But Meleura has so many other attractions to offer, such as many fresh-water lakes, lush jungle where Kayu Jati (teak) grows abundantly, numerous caves, some underground with clear water, and some with ancient cave paintings and a lively waterfront where people come to hang out, go on boat trips, swim and dance traditional dances.

Sunday is the best day in Meleura when many local tourists come to the pier to eat, dance and go on afternoon boat tours.

Just like Raha, the locals at Meleura informed us that they have never seen yachts anchor here before, so naturally people are very curious, very friendly and overly hospitable. The ability to speak some Bahasa Indonesia makes all the difference. (The local language is Bahasa Muna and it is very different to Indonesian.)

APPROACH

Coming from the north we went west of the two Special Purpose Beacons in the Strait.
When entering the bay at Meleura Beach, take it wide around the northern point to avoid reef and fish farm.

‘Bing’ Satellite Images, like shown above, are again very useful for navigating the anchorage, where Navionics’ charts has no detail at all.

Anchorage at Maleura Beach Satellite Image

Anchorage

04°55.837’S 122°45.729’E

Anchor in 15m sand with good holding.
The bay at Meleura Beach provides good protection during the NW monsoon when wind blow predominantly offshore from the westerly quarter.

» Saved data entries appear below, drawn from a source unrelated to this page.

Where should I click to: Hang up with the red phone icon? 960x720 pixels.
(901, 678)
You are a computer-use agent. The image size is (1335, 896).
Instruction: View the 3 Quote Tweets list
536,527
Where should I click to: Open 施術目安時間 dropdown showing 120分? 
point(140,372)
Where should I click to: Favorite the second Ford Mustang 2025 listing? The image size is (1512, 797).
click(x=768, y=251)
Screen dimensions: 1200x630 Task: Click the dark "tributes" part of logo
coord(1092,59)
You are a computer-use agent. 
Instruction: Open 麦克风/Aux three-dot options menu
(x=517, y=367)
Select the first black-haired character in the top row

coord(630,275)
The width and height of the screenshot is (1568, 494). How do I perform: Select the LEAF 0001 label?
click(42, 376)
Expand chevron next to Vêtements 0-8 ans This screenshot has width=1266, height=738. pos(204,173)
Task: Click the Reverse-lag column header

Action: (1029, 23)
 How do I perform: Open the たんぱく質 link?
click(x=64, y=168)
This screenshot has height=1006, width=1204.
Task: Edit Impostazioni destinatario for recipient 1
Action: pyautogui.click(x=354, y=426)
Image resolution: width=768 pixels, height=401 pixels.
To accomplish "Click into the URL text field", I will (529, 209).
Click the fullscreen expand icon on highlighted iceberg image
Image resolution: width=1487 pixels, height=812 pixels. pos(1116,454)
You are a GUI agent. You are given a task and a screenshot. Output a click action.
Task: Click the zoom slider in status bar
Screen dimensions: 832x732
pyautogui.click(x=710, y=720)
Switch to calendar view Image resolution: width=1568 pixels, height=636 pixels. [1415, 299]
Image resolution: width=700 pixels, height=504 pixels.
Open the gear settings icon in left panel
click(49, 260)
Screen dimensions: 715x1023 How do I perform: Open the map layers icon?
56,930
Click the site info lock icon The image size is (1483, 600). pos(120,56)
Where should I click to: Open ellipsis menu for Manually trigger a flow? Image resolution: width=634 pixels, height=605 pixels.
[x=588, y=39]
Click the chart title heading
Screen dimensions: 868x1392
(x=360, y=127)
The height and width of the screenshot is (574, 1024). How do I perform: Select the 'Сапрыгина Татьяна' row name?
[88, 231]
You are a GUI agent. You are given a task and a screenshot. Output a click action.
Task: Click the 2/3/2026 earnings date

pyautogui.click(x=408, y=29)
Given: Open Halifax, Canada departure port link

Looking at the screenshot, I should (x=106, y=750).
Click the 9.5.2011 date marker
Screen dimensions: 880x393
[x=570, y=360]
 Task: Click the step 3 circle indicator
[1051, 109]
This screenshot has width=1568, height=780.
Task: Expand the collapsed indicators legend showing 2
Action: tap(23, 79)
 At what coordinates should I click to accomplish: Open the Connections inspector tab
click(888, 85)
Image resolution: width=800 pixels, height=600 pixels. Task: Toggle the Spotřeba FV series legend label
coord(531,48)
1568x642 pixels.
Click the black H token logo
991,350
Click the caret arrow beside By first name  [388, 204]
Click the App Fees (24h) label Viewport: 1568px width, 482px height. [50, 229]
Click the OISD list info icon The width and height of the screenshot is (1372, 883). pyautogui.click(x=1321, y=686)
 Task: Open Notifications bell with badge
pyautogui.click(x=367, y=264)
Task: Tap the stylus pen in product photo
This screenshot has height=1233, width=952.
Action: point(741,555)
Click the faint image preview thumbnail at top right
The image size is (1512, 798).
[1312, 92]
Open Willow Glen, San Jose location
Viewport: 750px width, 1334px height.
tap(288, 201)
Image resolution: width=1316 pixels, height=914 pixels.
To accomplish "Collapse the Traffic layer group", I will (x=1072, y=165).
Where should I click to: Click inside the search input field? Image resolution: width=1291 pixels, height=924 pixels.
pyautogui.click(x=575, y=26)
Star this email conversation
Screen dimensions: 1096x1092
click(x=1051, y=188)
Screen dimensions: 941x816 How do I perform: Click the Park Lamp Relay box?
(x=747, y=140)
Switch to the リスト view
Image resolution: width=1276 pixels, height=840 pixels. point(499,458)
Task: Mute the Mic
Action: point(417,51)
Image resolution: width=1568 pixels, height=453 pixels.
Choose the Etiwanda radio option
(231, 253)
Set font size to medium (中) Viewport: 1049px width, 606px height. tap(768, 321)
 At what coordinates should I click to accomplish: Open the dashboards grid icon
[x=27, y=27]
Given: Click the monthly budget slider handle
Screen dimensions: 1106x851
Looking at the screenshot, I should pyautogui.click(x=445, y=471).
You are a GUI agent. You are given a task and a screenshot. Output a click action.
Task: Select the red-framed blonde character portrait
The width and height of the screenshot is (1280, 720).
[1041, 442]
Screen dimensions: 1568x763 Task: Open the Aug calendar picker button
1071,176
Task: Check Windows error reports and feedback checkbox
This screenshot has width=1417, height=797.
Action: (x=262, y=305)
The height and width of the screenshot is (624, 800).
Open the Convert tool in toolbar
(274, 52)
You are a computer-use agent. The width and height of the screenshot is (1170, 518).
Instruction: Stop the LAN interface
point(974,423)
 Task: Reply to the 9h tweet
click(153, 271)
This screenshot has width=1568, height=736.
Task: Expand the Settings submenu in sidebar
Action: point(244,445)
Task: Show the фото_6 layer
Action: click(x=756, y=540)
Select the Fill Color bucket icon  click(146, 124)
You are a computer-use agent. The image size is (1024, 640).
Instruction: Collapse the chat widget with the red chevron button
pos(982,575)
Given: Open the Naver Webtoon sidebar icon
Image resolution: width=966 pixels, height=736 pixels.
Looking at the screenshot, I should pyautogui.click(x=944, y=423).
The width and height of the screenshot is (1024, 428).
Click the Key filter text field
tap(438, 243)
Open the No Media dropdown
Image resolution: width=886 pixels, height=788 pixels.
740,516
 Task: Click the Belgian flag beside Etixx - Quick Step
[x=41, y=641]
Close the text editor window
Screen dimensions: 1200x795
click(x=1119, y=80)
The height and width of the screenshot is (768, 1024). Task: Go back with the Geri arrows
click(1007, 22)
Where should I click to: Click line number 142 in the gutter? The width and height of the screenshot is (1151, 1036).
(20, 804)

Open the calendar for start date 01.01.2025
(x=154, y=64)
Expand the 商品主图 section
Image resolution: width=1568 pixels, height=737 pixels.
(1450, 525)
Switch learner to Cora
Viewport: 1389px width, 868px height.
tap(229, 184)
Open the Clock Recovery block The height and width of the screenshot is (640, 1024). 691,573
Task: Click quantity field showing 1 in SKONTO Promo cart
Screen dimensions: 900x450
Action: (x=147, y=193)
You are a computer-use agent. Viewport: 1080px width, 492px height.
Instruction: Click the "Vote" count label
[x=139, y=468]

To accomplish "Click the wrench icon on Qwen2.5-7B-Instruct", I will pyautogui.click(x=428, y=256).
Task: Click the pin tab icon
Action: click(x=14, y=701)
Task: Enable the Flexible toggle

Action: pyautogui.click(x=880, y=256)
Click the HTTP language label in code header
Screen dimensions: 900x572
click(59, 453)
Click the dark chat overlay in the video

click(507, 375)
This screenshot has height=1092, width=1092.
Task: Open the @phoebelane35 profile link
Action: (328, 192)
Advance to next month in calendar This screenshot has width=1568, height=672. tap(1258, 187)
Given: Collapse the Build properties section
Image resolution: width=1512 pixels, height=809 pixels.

There is 4G here, but it is not great. It helps hoisting the phone up the mast and hot-spotting.

(Anchorage can be found further in than what our waypoint shows here, but this is close enough for dinghy exploration further in.)

Fresh Food

Meleura Village is quite small and does not have any other shops than kiosks and stalls selling cold drinks, cup noodles and coconuts. But every evening around 5-6pm a woman on a scooter comes to the pier with saddlebacks full of vegetables (from her own garden), tempeh and tofu for a very good price.
On Sunday there is also a bigger vegetable market a short angkot/motor ride away.

Motonuno Lake (Danau Motonuno)

Motonuno Fresh-Water lake lies less than 2 kilometers walk from the jetty at Meleura Beach. It is a beautiful lake with crystal clear water and a popular place for locals to swim and do laundry on the tiled bank.

Ask a local about the lake and someone will certainly be happy to show you the way.
Remember to respect the locals by wearing culturally appropriate clothing when you go for a swim, for women that means longer shorts and t-shirts.

At one end of Motonuno the lake narrows into a river which leads to the bigger lake ‘Mata Air Wolio’

The Cave paintings of Kabori and Metanduno Cave

Cave Paintings at Metanduno
Cave Paintings at Metanduno

Locally known as Liang Kabori and Gua Metanduno, both caves are located in Mabolu Village about 17km inland from Meleura Beach. The trip to the caves can be made from either Meleura or Raha. We asked two Ojek drivers in Meleura to take us. They charged us 70,000 per person round trip and spent hours at the caves with us, teaching us everything they knew about the area.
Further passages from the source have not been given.